“The Great Dissent”: How Justice Oliver Wendell Holmes Shaped the First Amendment
The Great Dissent: How Oliver Wendell Holmes Changed His Mind—and Changed the History of Free Speech in America by Thomas Healy, published by Picador (September 9, 2014).
Every so often you find a book that you never suspect will be one that you just can’t stop reading. Thomas Healy’s The Great Dissent is one of those books.
For a book about constitutional history and especially for a book about Oliver Wendell Holmes written by a professor of constitutional law, The Great Dissent is an unlikely page-turner. However, the author’s genius is his use of vivid descriptive detail to move the story forward.
Healy, a professor of constitutional law at Seton Hall Law School, has a skillful mastery of portraying the kind of detail that makes the characters come alive and jump off the page. He does this with a talent equal to the very best writers of history like McCulloch, Ellis and Chernow.
While there is no denying Holmes’ great intellect, he does not exactly appeal to twenty-first century constitutional thinkers.
He voted with the majority of the Court in infamous cases like…
Giles v. Harris 189 U.S. 475 (1903), refusing to order Alabama to register black voters even though Alabama was clearly violating the 14th Amendment; Schenck v. United States 249 U.S. 47 (1919), establishing the “clear and present danger” test enforcing the Espionage Act of 1917; Debs v. United States 249 U.S. 211 (1919), jailing the former Socialist candidate for President for obstructing the draft during World War 1; and Buck v. Bell 274 U.S. 200 (1927), legitimizing eugenic sterilization laws.
However, notwithstanding his rather abysmal voting record by today’s standards, Holmes’ dissenting opinion in Abrams v. United States (1919), considered “the great dissent,” is one of the most famous in the history of the United States Supreme Court. That dissent not only reflected the progressive view of free speech in it’s time, but it forever changed the direction of the Supreme Court’s first amendment jurisprudence.
In that famous dissent Holmes said, “Persecution for the expression of opinions seems to me perfectly logical. If you have no doubt of your premises or your power and want a certain result with all your heart you naturally express your wishes in law and sweep away all opposition…But when men have realized that time has upset many fighting faiths, they may come to believe even more than they believe the very foundations of their own conduct that the ultimate good desired is better reached by free trade in ideas. . . . The best test of truth is the power of the thought to get itself accepted in the competition of the market, and that truth is the only ground upon which their wishes safely can be carried out.”
The Great Dissent analyzes the seismic shift in Oliver Wendell Holmes legal thinking and how he adopted the progressive view of the first amendment.
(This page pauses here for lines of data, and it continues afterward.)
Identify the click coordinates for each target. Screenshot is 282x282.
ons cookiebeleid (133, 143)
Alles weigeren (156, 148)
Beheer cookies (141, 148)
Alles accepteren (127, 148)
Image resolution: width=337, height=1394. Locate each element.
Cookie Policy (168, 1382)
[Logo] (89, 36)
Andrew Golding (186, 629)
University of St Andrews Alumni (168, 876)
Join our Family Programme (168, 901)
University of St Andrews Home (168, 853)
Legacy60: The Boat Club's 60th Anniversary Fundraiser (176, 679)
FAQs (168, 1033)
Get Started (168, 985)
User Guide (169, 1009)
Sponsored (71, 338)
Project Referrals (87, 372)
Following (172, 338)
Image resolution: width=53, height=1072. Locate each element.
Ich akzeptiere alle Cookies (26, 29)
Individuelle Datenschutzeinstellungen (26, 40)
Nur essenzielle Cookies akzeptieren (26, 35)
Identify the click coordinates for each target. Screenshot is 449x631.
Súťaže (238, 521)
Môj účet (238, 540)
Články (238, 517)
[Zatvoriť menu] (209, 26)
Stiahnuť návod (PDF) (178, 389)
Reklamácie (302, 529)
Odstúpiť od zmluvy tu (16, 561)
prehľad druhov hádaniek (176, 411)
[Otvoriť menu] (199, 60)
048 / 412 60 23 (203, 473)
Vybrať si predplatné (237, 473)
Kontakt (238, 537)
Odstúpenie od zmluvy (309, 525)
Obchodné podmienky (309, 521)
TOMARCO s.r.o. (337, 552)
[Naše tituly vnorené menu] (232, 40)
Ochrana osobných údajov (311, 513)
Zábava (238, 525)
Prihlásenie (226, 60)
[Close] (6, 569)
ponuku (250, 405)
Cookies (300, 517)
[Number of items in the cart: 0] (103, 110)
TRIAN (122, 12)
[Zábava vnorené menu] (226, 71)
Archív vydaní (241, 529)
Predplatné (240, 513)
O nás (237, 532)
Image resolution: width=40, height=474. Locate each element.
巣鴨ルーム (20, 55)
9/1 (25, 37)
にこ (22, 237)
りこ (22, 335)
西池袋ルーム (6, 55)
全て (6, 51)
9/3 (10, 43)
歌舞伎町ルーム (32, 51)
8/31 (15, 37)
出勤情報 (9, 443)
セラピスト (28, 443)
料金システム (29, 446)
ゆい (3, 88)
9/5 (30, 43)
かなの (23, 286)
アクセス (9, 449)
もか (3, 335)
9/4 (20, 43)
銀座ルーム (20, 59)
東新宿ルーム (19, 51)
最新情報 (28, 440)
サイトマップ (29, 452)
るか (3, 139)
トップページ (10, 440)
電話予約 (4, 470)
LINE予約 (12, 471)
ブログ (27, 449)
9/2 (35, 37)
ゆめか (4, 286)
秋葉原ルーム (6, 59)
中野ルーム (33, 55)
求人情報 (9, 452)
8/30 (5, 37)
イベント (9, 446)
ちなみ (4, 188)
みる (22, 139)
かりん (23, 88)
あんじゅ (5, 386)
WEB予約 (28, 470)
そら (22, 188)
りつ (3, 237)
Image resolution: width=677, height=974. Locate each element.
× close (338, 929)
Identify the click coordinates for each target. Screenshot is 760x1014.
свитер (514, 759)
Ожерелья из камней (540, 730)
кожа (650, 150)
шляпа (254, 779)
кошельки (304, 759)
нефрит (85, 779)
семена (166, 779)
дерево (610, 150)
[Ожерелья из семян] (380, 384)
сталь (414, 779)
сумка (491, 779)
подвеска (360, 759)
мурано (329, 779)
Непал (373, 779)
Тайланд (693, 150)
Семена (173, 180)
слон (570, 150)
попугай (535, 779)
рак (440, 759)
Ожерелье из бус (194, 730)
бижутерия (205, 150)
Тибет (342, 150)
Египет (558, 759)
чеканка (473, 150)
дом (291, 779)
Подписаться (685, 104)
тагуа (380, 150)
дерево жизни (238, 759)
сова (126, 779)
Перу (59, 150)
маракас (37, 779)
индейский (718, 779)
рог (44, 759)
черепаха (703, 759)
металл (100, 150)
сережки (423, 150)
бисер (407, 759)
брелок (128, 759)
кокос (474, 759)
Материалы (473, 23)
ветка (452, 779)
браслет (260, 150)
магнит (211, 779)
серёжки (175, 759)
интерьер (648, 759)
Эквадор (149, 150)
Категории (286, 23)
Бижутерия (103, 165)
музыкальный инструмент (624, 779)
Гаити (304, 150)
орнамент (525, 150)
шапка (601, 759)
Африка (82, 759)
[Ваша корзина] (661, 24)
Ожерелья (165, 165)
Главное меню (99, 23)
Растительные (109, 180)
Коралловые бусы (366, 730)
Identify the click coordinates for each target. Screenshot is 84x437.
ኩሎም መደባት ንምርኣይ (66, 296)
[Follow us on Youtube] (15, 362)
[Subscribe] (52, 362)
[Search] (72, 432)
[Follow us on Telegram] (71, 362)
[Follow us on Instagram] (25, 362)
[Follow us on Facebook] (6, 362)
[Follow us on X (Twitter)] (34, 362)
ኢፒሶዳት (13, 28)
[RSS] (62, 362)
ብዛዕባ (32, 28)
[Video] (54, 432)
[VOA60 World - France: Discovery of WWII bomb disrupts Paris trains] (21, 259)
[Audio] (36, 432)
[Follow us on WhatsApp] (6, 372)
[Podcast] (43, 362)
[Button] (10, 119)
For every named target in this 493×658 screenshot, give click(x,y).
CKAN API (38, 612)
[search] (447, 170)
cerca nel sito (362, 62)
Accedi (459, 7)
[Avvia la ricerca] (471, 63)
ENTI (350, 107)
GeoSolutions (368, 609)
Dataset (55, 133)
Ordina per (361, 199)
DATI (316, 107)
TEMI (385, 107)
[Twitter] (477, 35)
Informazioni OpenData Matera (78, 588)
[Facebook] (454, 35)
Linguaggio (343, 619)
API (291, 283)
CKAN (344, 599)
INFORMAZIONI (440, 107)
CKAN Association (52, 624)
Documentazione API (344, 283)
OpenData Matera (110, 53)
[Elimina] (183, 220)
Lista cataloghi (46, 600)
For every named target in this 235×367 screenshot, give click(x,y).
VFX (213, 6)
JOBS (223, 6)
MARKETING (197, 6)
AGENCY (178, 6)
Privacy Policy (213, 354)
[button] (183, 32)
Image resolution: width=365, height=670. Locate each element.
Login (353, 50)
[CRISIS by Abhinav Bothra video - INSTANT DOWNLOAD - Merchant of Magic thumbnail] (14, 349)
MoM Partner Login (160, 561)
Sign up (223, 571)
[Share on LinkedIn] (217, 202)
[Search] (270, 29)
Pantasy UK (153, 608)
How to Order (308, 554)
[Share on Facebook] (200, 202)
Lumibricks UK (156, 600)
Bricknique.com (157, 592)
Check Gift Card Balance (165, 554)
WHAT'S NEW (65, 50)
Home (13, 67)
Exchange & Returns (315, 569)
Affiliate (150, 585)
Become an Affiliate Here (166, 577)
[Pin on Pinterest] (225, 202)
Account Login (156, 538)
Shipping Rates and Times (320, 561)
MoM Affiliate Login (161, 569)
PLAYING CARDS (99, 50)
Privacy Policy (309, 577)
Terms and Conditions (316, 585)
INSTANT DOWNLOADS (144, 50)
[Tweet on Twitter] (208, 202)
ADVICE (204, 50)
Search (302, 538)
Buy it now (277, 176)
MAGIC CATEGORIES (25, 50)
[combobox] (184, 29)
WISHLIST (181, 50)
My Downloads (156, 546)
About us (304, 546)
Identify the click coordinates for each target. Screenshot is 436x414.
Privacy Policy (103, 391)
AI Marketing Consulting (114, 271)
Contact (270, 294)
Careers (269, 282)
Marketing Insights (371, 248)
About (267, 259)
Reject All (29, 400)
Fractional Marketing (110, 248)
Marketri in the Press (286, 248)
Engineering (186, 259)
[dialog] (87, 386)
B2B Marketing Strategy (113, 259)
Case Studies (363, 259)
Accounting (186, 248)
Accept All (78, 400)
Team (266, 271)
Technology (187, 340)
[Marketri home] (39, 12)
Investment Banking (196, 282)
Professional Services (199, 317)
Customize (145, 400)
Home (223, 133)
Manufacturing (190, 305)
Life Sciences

As the author demonstrates, Holmes articulation of that view set a new paradigm for free speech in America.
Prior to the decision, Justice Holmes was a staunch supporter of government censorship of controversial speech. However, he reversed course in Abrams v. United States (1919), arguing that the First Amendment should protect all expressions “unless they so imminently threaten immediate interference with the lawful and pressing purposes of the law that an immediate check is required to save the country.”
Relying on historical documents and a gift for storytelling, Healy goes into the mind of Oliver Wendell Holmes and quite successfully analyzes his thought process and what likely influenced his thinking when he wrote the dissent. It details how conversations outside the walls of the Supreme Court with young legal minds like Learned Hand, then a federal judge, and Harold Laski, then teaching at Harvard University, swayed an old justice to rethink his First Amendment views.
As described by the author, “It is the story of a remarkable behind-the-scenes campaign by a group of progressives to bring a legal icon around to their way of thinking–and a deeply touching human narrative of an old man saved from loneliness and despair by a few unlikely young friends.”
When writing legal history, many authors rely on conjecture based on the events that are current to the subject written work. Healy took a different approach by identifying the people and the ideas around Oliver Wendell Holmes at and just before he wrote the dissent. His analysis of the views of those people and the evidence of their impact on Holmes is more than compelling. It is definitive.
The New York Times agreed, writing in its review: “Riveting… Healy’s informative and readable account deserves an honored place in the intellectual history of the Supreme Court.”
Healy’s writing is an example for all legal writers. Anyone with modest training and intelligence can write a law review article, but explaining the law in a way that captures a readers’ attention and imagination, moves them emotionally and leaves the reader with an idea that changes them is genius. The Great Dissent is genius!